June 14, 2005 • Posted in Economic Indicators

In the August 2004 update of their paper entitled “Real-Time Price Discovery in Stock, Bond and Foreign Exchange Markets”, Torben Andersen, Tim Bollerslev, Francis Diebold and Clara Vega investigate the real-time response of U.S., German and British stock, bond and foreign exchange markets to 25 types of U.S. macroeconomic news (such as GDP, PPI, CPI and unemployment rate). They employ actively traded futures as proxies for each of these markets. They measure the degree of surprise in macroeconomic announcements based on the survey-based expectations of market players.

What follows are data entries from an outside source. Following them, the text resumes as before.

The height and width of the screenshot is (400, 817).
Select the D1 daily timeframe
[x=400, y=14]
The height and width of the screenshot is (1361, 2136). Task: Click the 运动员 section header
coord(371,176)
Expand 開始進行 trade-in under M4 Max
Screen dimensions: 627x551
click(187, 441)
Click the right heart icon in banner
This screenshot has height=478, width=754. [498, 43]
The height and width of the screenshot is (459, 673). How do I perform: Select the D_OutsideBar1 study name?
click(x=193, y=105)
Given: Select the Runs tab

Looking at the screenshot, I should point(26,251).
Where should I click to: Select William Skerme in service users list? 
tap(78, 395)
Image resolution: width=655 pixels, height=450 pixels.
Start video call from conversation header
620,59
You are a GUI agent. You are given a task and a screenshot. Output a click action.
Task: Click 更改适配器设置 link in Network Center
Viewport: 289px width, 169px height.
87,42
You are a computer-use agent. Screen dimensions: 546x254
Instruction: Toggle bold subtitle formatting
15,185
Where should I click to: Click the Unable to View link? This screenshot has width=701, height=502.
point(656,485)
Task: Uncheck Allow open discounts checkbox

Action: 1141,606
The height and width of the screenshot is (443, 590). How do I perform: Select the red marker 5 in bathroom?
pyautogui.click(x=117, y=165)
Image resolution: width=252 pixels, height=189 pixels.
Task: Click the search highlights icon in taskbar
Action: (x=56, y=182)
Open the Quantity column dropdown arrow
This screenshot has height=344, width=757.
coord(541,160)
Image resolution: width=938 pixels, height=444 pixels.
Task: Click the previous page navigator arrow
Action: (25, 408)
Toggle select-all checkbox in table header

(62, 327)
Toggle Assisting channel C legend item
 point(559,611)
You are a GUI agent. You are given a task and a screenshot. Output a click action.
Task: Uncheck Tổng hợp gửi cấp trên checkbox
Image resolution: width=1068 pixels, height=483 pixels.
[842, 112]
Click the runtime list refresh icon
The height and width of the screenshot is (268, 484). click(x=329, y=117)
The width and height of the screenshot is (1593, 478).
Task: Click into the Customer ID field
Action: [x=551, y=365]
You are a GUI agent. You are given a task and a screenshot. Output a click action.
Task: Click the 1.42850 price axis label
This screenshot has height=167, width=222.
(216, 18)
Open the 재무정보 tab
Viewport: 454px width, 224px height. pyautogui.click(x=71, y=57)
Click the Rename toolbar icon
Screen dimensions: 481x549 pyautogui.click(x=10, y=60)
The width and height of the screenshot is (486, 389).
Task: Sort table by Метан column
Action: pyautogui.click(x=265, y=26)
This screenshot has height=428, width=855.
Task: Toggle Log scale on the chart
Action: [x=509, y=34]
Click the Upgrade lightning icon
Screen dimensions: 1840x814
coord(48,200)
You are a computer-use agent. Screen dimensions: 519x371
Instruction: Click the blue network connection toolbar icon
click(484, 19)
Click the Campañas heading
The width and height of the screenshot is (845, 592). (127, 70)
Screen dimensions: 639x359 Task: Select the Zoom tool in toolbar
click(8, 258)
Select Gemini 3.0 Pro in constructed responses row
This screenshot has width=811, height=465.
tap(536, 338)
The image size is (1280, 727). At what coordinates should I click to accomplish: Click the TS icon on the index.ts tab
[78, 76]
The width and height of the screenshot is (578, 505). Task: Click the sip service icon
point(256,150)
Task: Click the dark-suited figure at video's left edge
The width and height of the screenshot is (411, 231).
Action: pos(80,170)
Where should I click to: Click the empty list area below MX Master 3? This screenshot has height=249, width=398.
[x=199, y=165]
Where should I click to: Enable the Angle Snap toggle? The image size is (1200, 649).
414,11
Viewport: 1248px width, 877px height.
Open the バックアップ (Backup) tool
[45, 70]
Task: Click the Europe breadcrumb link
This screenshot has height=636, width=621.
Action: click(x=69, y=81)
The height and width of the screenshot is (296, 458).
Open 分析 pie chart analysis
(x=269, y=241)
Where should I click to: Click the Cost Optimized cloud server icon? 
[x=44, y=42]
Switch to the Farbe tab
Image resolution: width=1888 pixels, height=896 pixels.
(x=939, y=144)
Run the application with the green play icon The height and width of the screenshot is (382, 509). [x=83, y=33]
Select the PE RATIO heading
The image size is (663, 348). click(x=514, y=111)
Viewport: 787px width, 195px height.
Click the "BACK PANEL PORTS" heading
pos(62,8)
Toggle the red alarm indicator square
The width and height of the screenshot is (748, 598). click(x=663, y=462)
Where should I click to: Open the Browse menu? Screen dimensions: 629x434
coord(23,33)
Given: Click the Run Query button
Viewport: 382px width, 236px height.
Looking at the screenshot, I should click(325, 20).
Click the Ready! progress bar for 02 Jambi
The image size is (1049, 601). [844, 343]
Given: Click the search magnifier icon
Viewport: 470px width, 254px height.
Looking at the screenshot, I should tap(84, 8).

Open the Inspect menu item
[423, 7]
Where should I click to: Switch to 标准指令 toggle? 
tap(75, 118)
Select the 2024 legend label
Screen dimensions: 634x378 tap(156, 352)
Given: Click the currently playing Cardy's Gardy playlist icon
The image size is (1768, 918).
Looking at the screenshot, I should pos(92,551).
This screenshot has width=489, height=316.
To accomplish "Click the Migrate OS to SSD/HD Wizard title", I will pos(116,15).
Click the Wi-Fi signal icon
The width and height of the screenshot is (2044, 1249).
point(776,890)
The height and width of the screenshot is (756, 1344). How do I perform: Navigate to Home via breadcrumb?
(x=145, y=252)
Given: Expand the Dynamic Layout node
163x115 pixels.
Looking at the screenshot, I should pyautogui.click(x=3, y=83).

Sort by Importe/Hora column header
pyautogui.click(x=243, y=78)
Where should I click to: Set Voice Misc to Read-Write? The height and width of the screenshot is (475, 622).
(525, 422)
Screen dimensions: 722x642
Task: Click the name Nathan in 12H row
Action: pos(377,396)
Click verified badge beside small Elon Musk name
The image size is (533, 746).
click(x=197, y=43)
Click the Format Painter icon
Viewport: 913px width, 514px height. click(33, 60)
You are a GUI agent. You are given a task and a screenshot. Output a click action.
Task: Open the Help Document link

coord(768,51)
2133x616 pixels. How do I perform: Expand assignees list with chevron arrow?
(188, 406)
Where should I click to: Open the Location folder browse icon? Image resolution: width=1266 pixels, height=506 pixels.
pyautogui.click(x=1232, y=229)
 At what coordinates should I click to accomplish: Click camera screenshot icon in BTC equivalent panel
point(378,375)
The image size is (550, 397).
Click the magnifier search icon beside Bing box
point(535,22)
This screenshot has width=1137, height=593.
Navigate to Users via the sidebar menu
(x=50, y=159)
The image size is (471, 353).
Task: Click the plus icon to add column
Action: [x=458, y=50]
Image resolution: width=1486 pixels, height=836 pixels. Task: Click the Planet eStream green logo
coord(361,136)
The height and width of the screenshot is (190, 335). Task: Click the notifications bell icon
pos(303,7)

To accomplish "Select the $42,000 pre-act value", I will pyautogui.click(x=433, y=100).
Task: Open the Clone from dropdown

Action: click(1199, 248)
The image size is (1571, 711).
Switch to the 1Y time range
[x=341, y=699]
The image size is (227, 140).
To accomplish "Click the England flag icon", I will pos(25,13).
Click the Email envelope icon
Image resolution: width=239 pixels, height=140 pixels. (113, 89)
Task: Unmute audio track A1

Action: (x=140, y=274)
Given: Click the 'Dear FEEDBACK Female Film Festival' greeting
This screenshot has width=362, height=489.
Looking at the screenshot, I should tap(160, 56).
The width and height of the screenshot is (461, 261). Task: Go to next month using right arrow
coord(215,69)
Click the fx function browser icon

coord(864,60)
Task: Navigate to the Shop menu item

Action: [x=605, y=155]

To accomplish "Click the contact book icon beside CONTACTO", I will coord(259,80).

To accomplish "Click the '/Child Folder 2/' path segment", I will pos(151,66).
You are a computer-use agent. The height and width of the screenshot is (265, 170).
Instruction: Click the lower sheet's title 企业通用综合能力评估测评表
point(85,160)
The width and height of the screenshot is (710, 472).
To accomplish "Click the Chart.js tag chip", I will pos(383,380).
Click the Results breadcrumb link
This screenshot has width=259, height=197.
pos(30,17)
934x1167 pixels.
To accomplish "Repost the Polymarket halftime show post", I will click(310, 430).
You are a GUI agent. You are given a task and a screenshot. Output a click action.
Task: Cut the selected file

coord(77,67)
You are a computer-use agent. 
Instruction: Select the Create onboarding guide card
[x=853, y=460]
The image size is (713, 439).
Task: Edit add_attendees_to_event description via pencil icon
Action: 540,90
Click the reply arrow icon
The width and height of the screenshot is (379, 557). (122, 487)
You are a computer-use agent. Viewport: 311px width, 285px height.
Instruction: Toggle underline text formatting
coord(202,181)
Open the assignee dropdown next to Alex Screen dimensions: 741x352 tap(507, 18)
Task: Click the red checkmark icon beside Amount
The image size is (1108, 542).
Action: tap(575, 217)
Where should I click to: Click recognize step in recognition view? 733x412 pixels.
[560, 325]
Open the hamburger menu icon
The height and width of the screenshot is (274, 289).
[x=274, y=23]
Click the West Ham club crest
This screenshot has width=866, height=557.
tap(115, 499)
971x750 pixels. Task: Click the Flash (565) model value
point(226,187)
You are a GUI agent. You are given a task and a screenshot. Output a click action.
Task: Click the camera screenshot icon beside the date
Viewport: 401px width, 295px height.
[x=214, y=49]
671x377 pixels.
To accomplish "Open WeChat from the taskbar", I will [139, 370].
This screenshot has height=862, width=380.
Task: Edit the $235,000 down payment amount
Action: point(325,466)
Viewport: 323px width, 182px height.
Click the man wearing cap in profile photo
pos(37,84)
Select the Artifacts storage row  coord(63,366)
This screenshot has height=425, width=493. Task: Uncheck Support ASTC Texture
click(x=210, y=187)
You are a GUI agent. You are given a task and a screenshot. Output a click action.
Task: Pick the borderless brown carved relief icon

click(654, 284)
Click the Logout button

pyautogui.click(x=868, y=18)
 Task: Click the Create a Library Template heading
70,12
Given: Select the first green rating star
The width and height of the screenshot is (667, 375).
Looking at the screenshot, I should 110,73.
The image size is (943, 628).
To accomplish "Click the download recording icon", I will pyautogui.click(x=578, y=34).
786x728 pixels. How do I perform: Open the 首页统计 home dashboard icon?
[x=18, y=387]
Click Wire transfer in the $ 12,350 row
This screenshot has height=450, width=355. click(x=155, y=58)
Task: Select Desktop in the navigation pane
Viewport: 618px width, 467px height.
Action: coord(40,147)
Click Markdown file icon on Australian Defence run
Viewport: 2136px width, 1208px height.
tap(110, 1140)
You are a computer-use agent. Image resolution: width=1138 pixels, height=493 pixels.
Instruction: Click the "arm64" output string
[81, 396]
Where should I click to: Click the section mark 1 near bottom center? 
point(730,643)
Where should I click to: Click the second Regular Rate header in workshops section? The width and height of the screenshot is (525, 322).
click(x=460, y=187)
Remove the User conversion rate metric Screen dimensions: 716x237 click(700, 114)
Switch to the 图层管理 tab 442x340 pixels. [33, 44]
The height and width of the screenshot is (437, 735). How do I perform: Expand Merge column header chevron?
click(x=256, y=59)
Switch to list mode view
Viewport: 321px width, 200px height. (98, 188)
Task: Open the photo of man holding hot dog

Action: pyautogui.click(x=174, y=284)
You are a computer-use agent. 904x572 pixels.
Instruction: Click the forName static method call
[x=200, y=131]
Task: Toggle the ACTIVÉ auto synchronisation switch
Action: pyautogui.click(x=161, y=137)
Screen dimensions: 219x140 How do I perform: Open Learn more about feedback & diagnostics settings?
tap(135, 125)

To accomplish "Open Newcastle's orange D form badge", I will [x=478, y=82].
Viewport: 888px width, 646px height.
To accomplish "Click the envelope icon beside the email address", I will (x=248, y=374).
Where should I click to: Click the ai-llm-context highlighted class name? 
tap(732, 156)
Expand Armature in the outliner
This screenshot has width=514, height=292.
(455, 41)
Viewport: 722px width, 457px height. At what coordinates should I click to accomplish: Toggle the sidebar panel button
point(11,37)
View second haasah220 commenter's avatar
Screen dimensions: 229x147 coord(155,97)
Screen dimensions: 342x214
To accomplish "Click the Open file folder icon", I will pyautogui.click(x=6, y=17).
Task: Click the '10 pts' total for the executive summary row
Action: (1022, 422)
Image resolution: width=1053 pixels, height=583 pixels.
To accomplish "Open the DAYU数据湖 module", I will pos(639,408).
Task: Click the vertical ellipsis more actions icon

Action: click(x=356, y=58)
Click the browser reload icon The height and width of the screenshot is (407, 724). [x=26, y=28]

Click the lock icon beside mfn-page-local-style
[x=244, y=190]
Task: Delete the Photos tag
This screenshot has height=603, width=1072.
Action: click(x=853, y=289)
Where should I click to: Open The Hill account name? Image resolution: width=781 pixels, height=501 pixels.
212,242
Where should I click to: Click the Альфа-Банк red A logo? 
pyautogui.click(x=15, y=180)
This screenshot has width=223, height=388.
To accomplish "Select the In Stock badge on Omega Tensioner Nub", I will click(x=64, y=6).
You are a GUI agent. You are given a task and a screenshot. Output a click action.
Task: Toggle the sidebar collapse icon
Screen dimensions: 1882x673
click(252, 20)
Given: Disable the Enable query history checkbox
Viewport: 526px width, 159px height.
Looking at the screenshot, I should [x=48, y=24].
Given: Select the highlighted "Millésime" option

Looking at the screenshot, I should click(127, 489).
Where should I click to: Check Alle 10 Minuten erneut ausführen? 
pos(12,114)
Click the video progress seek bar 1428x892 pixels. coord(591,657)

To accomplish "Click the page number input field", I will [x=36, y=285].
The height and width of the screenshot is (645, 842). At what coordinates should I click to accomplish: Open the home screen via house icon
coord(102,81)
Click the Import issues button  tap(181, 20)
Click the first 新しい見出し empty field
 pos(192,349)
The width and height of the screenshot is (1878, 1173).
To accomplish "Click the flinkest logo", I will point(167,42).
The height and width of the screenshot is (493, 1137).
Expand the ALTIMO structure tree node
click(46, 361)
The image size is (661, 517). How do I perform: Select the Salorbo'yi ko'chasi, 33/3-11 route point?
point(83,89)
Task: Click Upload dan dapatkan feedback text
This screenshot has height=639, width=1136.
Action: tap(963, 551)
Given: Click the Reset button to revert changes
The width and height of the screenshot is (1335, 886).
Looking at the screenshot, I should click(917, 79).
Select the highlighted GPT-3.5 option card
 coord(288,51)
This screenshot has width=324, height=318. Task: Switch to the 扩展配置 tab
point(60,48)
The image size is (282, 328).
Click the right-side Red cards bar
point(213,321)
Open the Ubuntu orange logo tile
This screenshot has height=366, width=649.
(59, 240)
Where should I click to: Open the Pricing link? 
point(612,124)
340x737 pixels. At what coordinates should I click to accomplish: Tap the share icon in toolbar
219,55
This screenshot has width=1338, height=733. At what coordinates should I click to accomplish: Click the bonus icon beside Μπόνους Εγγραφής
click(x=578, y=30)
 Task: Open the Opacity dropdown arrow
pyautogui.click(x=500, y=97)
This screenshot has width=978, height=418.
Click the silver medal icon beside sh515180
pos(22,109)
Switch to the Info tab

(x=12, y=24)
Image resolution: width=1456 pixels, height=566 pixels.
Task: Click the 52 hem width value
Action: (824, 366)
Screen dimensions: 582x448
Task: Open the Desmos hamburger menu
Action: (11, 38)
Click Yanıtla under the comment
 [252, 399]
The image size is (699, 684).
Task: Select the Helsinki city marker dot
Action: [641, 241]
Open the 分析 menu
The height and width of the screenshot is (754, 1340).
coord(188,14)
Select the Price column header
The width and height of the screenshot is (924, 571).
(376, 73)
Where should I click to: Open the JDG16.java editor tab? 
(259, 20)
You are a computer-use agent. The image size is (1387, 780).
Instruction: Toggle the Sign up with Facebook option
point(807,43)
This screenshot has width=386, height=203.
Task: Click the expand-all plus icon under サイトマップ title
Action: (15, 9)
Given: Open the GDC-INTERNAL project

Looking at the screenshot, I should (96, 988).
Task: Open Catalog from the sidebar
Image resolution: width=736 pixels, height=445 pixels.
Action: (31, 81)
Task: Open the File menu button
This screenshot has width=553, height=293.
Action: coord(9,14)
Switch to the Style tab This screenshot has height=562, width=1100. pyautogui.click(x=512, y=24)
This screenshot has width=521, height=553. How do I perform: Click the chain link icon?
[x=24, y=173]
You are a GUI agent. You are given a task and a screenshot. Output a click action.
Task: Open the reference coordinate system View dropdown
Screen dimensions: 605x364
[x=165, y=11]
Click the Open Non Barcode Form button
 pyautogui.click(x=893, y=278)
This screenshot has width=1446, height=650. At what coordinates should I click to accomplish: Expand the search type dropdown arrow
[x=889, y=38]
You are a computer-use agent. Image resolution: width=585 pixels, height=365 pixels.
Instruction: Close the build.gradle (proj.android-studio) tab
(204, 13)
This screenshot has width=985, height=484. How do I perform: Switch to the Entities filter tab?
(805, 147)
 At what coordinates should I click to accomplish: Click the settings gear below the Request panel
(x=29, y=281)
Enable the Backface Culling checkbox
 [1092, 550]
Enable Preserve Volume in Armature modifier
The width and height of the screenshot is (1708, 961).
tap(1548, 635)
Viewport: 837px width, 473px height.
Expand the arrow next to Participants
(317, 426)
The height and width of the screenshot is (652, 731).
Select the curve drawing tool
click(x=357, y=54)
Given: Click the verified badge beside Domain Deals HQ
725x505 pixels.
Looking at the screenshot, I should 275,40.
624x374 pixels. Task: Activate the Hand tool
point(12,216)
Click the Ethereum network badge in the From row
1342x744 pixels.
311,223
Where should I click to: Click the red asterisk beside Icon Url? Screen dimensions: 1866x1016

Using data from various starting points in the 1990s through the end of 2002, they find that:

  • Macroeconomic news surprises do affect futures pricing, immediately for all practical purposes.
  • Stock markets react differently to the same news depending on the state of the economy, with bad news having a positive impact during expansions and the conventionally-expected negative impact during recessions.
  • Opposing “cash flow” and “discount rate” aspects of equity valuation may explain this inconsistency in the impact of macroeconomic news on stock markets. Good news improves cash flow prospects but indicates upward pressure on the discount rate. Bad news depresses cash flow prospects but indicates downward pressure on the discount rate. During recessions (expansions), the cash flow (discount rate) effect dominates. Averaging data across expansions and recessions tends to hide the effects of macroeconomic news on stock markets.
  • The impacts of good and bad macroeconomic news for bonds and currencies are stronger, more straightforward and more consistent than for stocks.

In summary, good (bad) macroeconomic news is bad (good) for broad stock indices during expansions and good (bad) during recessions.